They deduct 1 year post-qualification experience as a period taken by you to become skilled in your profession. Remaining years left will be "positively assessed years" of you employment and I believe these ""positively assessed years" are actually the number of years you can claim in EOI against which you will be awarded points.


Regards.
Regards.


----------



## sam2206 (Mar 7, 2017)

*Questions and more questions*

Hi guys,

Just stumbled on expatforum this weekend.. love the information sharing you guys are doing.. hope to gather a lot of information and share it with others as I go along..

I have recently started work on my Australian PR.. have so so many questions.. if something them are too basic/dumb, please bear with me..

1. I am applying in the IA category and looking to send my docs to VETASSES soon.. how important is the letter from my previous employees ? I have 5 previous employees and more than 10 years of work ex.. getting those letters are more than a little tricky, specially for one company with which I worked 4.5 years and then did not leave on good terms..

2. My wife is a CA and a stat auditor.. will I get 5 points for her profession under partner skill .. or rather my question is does External Auditor and Internal Auditor count as same skilled occupation for the 5 points.. IA code is 221214 while stat auditor is 221213

3. What on earth is state nomination ????? How do I find which state is sponsoring IA's..??

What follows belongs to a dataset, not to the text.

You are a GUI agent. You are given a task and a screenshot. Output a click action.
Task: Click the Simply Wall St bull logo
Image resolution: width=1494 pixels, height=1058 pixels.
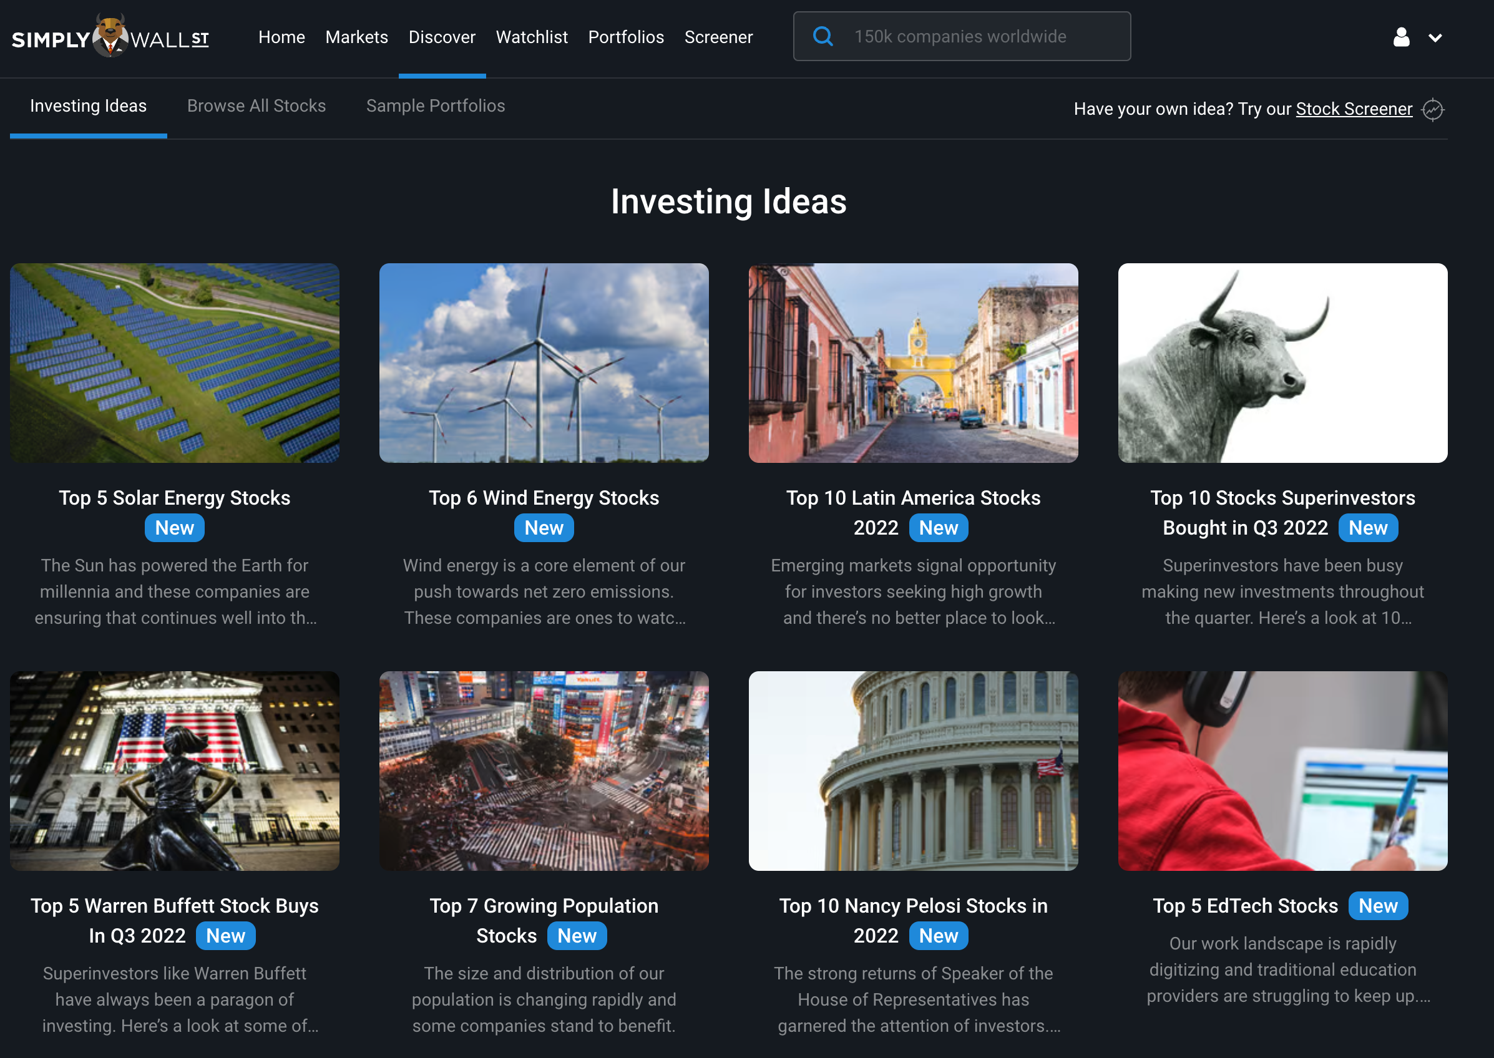(110, 36)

4. (assuming i have understood state nomination correctly) If I opt for state nomination, apply under 190, get those 5 extra points, does it mean I have to move to that specific state only, or can I move anywhere in Australia ?

5. Are the points calculated on the day I file my EOI or the day I get the invite or some other day.. my DOB is changing on 1st May and I want to submit my EOI before that, but want to understand the impact on points if I don't do it by then..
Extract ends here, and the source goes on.